## Working data
►
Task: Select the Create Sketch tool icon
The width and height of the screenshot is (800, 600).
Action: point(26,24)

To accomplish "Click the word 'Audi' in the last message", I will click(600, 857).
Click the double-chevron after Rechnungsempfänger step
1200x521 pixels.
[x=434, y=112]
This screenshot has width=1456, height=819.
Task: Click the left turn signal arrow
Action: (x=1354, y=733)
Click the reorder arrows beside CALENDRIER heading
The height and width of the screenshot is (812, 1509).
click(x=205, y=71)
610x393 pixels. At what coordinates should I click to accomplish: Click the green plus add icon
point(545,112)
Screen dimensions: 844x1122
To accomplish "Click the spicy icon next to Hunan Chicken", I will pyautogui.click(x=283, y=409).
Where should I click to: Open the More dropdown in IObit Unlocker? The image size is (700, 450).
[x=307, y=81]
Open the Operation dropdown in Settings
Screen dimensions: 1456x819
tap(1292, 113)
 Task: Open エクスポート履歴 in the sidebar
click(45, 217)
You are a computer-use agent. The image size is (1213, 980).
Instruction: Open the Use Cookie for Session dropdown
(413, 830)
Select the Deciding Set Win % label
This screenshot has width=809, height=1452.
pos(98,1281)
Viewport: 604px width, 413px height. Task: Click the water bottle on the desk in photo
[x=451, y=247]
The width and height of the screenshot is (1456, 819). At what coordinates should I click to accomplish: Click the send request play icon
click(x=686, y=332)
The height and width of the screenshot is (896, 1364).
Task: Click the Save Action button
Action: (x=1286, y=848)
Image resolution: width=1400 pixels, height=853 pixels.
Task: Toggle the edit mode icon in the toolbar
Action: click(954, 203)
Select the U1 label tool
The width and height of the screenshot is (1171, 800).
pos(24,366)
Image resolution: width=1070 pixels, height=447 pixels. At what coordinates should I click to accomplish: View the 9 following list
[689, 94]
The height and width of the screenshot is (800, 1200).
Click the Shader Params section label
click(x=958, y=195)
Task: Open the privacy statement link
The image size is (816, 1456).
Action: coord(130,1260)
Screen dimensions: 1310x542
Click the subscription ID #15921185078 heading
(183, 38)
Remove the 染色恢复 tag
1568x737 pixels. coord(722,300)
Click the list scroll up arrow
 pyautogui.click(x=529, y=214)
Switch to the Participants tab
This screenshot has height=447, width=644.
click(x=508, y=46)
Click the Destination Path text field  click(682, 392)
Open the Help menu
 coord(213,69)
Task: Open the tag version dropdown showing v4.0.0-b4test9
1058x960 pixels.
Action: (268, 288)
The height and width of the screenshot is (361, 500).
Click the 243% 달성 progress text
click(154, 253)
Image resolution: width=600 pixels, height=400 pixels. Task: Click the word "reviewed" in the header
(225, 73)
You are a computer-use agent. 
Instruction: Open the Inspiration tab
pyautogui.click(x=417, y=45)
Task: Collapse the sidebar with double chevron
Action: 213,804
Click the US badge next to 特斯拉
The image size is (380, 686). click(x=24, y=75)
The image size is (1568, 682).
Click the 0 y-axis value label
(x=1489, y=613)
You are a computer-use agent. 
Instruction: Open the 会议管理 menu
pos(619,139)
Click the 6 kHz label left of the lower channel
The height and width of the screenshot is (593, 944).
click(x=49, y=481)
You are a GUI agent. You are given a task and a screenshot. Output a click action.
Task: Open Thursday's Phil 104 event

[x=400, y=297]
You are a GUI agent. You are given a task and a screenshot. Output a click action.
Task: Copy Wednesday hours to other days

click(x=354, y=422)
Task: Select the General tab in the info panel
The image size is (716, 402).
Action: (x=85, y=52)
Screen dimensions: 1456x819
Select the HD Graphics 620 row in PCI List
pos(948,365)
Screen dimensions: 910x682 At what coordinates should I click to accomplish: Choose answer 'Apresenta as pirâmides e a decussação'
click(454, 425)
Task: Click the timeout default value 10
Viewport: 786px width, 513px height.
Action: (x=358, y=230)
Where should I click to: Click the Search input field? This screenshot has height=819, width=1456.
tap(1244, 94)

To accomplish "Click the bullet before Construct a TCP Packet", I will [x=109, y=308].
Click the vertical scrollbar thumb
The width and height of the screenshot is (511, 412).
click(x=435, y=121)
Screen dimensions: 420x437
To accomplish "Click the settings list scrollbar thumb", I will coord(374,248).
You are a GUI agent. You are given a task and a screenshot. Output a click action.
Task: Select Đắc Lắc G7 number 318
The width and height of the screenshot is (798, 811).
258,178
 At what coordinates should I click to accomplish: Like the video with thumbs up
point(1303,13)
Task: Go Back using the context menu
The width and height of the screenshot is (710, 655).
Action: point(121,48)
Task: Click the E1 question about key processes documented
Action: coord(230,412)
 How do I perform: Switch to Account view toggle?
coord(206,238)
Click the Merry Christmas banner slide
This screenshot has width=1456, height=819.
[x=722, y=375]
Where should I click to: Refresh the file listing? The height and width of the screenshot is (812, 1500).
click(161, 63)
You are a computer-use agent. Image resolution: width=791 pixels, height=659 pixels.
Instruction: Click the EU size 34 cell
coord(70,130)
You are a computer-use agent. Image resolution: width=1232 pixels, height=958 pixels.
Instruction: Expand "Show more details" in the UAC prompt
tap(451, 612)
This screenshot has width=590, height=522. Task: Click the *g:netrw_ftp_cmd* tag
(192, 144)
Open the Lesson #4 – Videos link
◄
Convert all the rows above into a Markdown table with two columns, Index and Text. Put the row's number under Index and the line itself under Text, and leave out blank lines.

## In response
| Index | Text |
|---|---|
| 1 | Task: Select the Create Sketch tool icon |
| 2 | The width and height of the screenshot is (800, 600). |
| 3 | Action: point(26,24) |
| 4 | To accomplish "Click the word 'Audi' in the last message", I will click(600, 857). |
| 5 | Click the double-chevron after Rechnungsempfänger step |
| 6 | 1200x521 pixels. |
| 7 | [x=434, y=112] |
| 8 | This screenshot has width=1456, height=819. |
| 9 | Task: Click the left turn signal arrow |
| 10 | Action: (x=1354, y=733) |
| 11 | Click the reorder arrows beside CALENDRIER heading |
| 12 | The height and width of the screenshot is (812, 1509). |
| 13 | click(x=205, y=71) |
| 14 | 610x393 pixels. At what coordinates should I click to accomplish: Click the green plus add icon |
| 15 | point(545,112) |
| 16 | Screen dimensions: 844x1122 |
| 17 | To accomplish "Click the spicy icon next to Hunan Chicken", I will pyautogui.click(x=283, y=409). |
| 18 | Where should I click to: Open the More dropdown in IObit Unlocker? The image size is (700, 450). |
| 19 | [x=307, y=81] |
| 20 | Open the Operation dropdown in Settings |
| 21 | Screen dimensions: 1456x819 |
| 22 | tap(1292, 113) |
| 23 |  Task: Open エクスポート履歴 in the sidebar |
| 24 | click(45, 217) |
| 25 | You are a computer-use agent. The image size is (1213, 980). |
| 26 | Instruction: Open the Use Cookie for Session dropdown |
| 27 | (413, 830) |
| 28 | Select the Deciding Set Win % label |
| 29 | This screenshot has width=809, height=1452. |
| 30 | pos(98,1281) |
| 31 | Viewport: 604px width, 413px height. Task: Click the water bottle on the desk in photo |
| 32 | [x=451, y=247] |
| 33 | The width and height of the screenshot is (1456, 819). At what coordinates should I click to accomplish: Click the send request play icon |
| 34 | click(x=686, y=332) |
| 35 | The height and width of the screenshot is (896, 1364). |
| 36 | Task: Click the Save Action button |
| 37 | Action: (x=1286, y=848) |
| 38 | Image resolution: width=1400 pixels, height=853 pixels. |
| 39 | Task: Toggle the edit mode icon in the toolbar |
| 40 | Action: click(954, 203) |
| 41 | Select the U1 label tool |
| 42 | The width and height of the screenshot is (1171, 800). |
| 43 | pos(24,366) |
| 44 | Image resolution: width=1070 pixels, height=447 pixels. At what coordinates should I click to accomplish: View the 9 following list |
| 45 | [689, 94] |
| 46 | The height and width of the screenshot is (800, 1200). |
| 47 | Click the Shader Params section label |
| 48 | click(x=958, y=195) |
| 49 | Task: Open the privacy statement link |
| 50 | The image size is (816, 1456). |
| 51 | Action: coord(130,1260) |
| 52 | Screen dimensions: 1310x542 |
| 53 | Click the subscription ID #15921185078 heading |
| 54 | (183, 38) |
| 55 | Remove the 染色恢复 tag |
| 56 | 1568x737 pixels. coord(722,300) |
| 57 | Click the list scroll up arrow |
| 58 |  pyautogui.click(x=529, y=214) |
| 59 | Switch to the Participants tab |
| 60 | This screenshot has height=447, width=644. |
| 61 | click(x=508, y=46) |
| 62 | Click the Destination Path text field  click(682, 392) |
| 63 | Open the Help menu |
| 64 |  coord(213,69) |
| 65 | Task: Open the tag version dropdown showing v4.0.0-b4test9 |
| 66 | 1058x960 pixels. |
| 67 | Action: (268, 288) |
| 68 | The height and width of the screenshot is (361, 500). |
| 69 | Click the 243% 달성 progress text |
| 70 | click(154, 253) |
| 71 | Image resolution: width=600 pixels, height=400 pixels. Task: Click the word "reviewed" in the header |
| 72 | (225, 73) |
| 73 | You are a computer-use agent.  |
| 74 | Instruction: Open the Inspiration tab |
| 75 | pyautogui.click(x=417, y=45) |
| 76 | Task: Collapse the sidebar with double chevron |
| 77 | Action: 213,804 |
| 78 | Click the US badge next to 特斯拉 |
| 79 | The image size is (380, 686). click(x=24, y=75) |
| 80 | The image size is (1568, 682). |
| 81 | Click the 0 y-axis value label |
| 82 | (x=1489, y=613) |
| 83 | You are a computer-use agent.  |
| 84 | Instruction: Open the 会议管理 menu |
| 85 | pos(619,139) |
| 86 | Click the 6 kHz label left of the lower channel |
| 87 | The height and width of the screenshot is (593, 944). |
| 88 | click(x=49, y=481) |
| 89 | You are a GUI agent. You are given a task and a screenshot. Output a click action. |
| 90 | Task: Open Thursday's Phil 104 event |
| 91 | [x=400, y=297] |
| 92 | You are a GUI agent. You are given a task and a screenshot. Output a click action. |
| 93 | Task: Copy Wednesday hours to other days |
| 94 | click(x=354, y=422) |
| 95 | Task: Select the General tab in the info panel |
| 96 | The image size is (716, 402). |
| 97 | Action: (x=85, y=52) |
| 98 | Screen dimensions: 1456x819 |
| 99 | Select the HD Graphics 620 row in PCI List |
| 100 | pos(948,365) |
| 101 | Screen dimensions: 910x682 At what coordinates should I click to accomplish: Choose answer 'Apresenta as pirâmides e a decussação' |
| 102 | click(454, 425) |
| 103 | Task: Click the timeout default value 10 |
| 104 | Viewport: 786px width, 513px height. |
| 105 | Action: (x=358, y=230) |
| 106 | Where should I click to: Click the Search input field? This screenshot has height=819, width=1456. |
| 107 | tap(1244, 94) |
| 108 | To accomplish "Click the bullet before Construct a TCP Packet", I will [x=109, y=308]. |
| 109 | Click the vertical scrollbar thumb |
| 110 | The width and height of the screenshot is (511, 412). |
| 111 | click(x=435, y=121) |
| 112 | Screen dimensions: 420x437 |
| 113 | To accomplish "Click the settings list scrollbar thumb", I will coord(374,248). |
| 114 | You are a GUI agent. You are given a task and a screenshot. Output a click action. |
| 115 | Task: Select Đắc Lắc G7 number 318 |
| 116 | The width and height of the screenshot is (798, 811). |
| 117 | 258,178 |
| 118 |  At what coordinates should I click to accomplish: Like the video with thumbs up |
| 119 | point(1303,13) |
| 120 | Task: Go Back using the context menu |
| 121 | The width and height of the screenshot is (710, 655). |
| 122 | Action: point(121,48) |
| 123 | Task: Click the E1 question about key processes documented |
| 124 | Action: coord(230,412) |
| 125 |  How do I perform: Switch to Account view toggle? |
| 126 | coord(206,238) |
| 127 | Click the Merry Christmas banner slide |
| 128 | This screenshot has width=1456, height=819. |
| 129 | [x=722, y=375] |
| 130 | Where should I click to: Refresh the file listing? The height and width of the screenshot is (812, 1500). |
| 131 | click(161, 63) |
| 132 | You are a computer-use agent. Image resolution: width=791 pixels, height=659 pixels. |
| 133 | Instruction: Click the EU size 34 cell |
| 134 | coord(70,130) |
| 135 | You are a computer-use agent. Image resolution: width=1232 pixels, height=958 pixels. |
| 136 | Instruction: Expand "Show more details" in the UAC prompt |
| 137 | tap(451, 612) |
| 138 | This screenshot has width=590, height=522. Task: Click the *g:netrw_ftp_cmd* tag |
| 139 | (192, 144) |
| 140 | Open the Lesson #4 – Videos link |